Et puis Varda se met en scène (ceux qui n’ont rien compris le lui ont reproché). Elle se filme avec des gros plans sur ses racines de cheveux blanches qui deviennent rares, ses rides, ses mains flétries et piquées de taches. Parce que pendant une bonne partie du film, elle nous montre le destin de tous ces objets qui ont vieilli et qu’on met au rebut. On était en 2000 encore loin des révélations sur le fonctionnement des EHPAD, mais là elle nous interroge sur « l’utilité » de ce qui vieillit en se mettant en abîme …Tout ce qui en quelque sorte n’est plus consommable …

En fait sous ses allures de reportage France 3 Régions, « Les glaneurs et la glaneuse » nous interroge sur l’évolution de notre société, et est éminemment politique. Depuis les modes de production et de consommation jusqu’à la mise à l’écart de tout (produits, objets, humains, …) ce qui ne passe pas dans la calibreuse …

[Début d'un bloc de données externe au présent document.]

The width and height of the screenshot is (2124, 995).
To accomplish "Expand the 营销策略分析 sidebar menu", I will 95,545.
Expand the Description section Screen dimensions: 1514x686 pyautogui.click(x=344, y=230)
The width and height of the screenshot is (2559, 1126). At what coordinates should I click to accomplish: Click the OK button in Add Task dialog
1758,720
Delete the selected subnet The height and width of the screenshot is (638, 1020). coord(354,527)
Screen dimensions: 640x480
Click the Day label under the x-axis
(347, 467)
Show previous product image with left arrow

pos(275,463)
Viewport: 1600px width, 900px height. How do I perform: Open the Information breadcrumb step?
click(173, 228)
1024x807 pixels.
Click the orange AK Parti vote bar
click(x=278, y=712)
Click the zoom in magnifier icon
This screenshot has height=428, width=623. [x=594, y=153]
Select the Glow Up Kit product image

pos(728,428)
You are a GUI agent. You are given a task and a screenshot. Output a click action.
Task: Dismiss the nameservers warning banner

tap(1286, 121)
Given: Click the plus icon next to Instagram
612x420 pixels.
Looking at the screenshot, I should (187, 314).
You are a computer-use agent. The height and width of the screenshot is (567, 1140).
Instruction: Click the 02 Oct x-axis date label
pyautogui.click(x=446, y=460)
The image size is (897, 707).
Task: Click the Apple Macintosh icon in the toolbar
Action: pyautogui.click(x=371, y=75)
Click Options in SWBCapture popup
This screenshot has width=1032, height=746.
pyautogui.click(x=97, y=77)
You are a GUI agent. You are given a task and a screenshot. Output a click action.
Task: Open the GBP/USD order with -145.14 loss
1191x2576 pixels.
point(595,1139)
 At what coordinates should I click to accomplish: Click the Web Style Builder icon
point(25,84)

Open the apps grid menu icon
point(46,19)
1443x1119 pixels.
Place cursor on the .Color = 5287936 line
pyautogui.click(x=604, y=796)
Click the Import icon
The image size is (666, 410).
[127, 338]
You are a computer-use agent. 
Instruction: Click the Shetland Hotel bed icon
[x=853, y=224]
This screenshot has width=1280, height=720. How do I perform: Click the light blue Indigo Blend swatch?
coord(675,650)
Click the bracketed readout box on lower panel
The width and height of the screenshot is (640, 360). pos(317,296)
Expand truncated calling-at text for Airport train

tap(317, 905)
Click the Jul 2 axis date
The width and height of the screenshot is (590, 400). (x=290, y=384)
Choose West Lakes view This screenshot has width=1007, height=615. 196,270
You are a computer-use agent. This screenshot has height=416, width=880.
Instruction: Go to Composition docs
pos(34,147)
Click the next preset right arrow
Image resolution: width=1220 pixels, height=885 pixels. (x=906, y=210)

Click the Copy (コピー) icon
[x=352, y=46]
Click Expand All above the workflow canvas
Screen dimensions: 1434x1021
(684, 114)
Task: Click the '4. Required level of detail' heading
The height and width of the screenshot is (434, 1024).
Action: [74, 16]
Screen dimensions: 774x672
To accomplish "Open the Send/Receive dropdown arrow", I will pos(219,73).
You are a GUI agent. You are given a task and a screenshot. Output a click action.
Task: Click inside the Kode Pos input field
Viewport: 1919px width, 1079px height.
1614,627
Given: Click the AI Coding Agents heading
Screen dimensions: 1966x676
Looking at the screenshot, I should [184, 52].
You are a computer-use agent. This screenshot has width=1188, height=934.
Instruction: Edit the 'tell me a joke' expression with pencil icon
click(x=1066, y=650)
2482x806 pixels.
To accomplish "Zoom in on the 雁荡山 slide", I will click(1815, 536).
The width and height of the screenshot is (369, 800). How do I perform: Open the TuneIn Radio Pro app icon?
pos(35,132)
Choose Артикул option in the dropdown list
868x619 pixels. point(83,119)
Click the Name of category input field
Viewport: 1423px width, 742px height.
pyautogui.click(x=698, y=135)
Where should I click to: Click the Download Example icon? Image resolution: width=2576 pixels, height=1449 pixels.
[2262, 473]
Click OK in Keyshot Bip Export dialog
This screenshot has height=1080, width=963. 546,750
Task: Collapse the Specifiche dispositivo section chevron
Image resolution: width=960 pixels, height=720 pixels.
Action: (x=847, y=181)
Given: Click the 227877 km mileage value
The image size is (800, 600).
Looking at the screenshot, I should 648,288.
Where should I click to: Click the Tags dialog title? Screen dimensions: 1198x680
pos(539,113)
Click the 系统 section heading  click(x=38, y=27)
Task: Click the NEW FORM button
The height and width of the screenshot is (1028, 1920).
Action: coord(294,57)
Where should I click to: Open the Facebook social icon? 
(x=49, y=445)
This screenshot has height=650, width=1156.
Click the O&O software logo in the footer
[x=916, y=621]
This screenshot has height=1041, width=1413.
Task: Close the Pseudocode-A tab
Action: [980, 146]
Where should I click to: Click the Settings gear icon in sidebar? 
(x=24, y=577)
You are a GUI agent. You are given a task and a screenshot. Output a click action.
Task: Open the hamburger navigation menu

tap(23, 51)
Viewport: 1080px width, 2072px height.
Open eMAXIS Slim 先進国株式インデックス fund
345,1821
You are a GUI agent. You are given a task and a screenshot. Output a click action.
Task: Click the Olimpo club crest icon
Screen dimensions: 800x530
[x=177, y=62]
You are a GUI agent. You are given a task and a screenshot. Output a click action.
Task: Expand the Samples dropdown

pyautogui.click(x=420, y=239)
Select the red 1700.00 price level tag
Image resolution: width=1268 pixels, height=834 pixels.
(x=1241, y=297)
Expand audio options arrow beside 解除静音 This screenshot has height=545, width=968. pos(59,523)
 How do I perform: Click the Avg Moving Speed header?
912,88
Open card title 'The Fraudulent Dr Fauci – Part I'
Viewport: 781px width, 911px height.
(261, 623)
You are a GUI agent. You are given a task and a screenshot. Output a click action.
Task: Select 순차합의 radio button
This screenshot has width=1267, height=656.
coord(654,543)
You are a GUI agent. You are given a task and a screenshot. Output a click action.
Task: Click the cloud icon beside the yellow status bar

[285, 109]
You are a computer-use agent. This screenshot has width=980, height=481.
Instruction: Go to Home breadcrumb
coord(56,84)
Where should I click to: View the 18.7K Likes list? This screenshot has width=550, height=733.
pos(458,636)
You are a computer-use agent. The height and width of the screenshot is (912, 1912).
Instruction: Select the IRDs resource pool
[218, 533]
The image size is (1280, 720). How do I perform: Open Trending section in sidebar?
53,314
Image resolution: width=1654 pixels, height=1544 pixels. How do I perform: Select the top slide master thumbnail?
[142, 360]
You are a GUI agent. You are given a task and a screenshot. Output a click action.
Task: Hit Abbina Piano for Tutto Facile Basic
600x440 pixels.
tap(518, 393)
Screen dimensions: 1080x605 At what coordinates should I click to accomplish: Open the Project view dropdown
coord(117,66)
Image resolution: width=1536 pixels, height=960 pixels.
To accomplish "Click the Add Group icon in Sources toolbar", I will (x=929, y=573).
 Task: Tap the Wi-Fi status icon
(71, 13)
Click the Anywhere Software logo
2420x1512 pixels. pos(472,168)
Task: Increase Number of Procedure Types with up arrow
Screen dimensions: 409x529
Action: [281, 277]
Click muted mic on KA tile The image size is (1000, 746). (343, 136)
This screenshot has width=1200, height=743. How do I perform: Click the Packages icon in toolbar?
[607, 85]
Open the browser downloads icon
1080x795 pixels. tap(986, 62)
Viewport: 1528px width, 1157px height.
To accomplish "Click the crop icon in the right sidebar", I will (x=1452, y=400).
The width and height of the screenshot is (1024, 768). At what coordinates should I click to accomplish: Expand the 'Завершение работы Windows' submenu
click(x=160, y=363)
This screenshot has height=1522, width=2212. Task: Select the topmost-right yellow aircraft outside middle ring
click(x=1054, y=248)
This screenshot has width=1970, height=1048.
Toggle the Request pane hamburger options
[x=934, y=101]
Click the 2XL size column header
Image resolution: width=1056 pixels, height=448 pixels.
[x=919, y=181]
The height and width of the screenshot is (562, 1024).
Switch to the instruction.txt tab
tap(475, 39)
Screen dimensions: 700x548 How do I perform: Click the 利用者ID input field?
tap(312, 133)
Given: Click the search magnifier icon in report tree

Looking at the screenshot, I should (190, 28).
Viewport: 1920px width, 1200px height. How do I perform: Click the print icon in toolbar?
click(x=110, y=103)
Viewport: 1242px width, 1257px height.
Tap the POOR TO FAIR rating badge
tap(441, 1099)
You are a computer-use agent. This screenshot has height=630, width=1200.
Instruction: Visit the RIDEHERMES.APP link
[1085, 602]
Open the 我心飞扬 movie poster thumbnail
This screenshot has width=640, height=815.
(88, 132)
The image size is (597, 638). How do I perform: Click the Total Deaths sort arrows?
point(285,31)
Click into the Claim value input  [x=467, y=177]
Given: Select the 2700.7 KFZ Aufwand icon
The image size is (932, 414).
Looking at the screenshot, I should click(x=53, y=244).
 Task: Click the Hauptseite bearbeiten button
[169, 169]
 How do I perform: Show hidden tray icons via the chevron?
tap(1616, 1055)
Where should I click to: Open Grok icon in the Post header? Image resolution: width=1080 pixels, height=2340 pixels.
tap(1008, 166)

PETER WATKINS - LA BOMBE (1964)

Apocalypse now ...

« La Bombe » n’est pas un film (et encore moins sexuelle). Bon, faut pas déconner, c’est un truc sérieux, « La Bombe ». Et dans une époque où ça rigolait pas tous les jours (le milieu des années 60 dans l’Angleterre), où la vie était comme les images dans les salles de cinéma, plutôt en noir et blanc … On n’en était pas encore à serrer les fesses à cause de peurs millénaristes (qui se souvient encore du risible bug de l’an 2000 et des prophéties apocalyptiques de Paco Rabanne ?). Non, dans les années 60, et les quelques-unes qui ont suivi (et d’ailleurs sont elles terminées …), ce qui faisait flipper grave, c’était la guerre froide (rien que l’intitulé du truc, ça file des frissons). Et les agitateurs de peurs avaient beau jeu de se répandre en scénarios catastrophes (à cause des cocos évidemment, le monde était alors d’une effrayante simplicité dichotomique). Et des choses comme le scénario de « Docteur Folamour » faisaient rire jaune, surtout dans les élites censées nous gouverner.
Peter Watkins crispé sur le tournage ...
Peter Watkins n’est pas Stanley Kubrick. A la limite, il en serait l’exact contraire. Un inconnu sans moyens derrière la caméra. « La Bombe » (« The war game » en V.O.) dure 46 minutes. Financées par la BBC (on en reparlera de la Beeb …). « La Bombe » est un documentaire. De fiction, on a appelé ce genre les documenteurs. Sauf qu’ici, pas de mensonges, hormis le point de départ.
1964. Les deux blocs, comme on disait, se regardent en chiens de faïence. Chacun dans son pré carré faisant sentir toute sa puissance. Les Russes prompts à dégainer les chars en Europe de l’Est, les Ricains s’embourbant au Vietnam. Tensions à Berlin. Emeutes. Répression sanglante. Montée des tensions internationales. Et de fil en aiguille, une bombe nucléaire « tactique » (tu parles d’une tactique) est lâchée par l’OTAN. Riposte des Russkofs. Et où ça donc ? En Angleterre (beaucoup d’aéroports, de bases militaires, et de fortes densités de population). Les bombes thermonucléaires tombent sur le sol anglais … tel est le pitch, mêlant images d’archives fictives, de « La Bombe ».
Maquillage à la suie ?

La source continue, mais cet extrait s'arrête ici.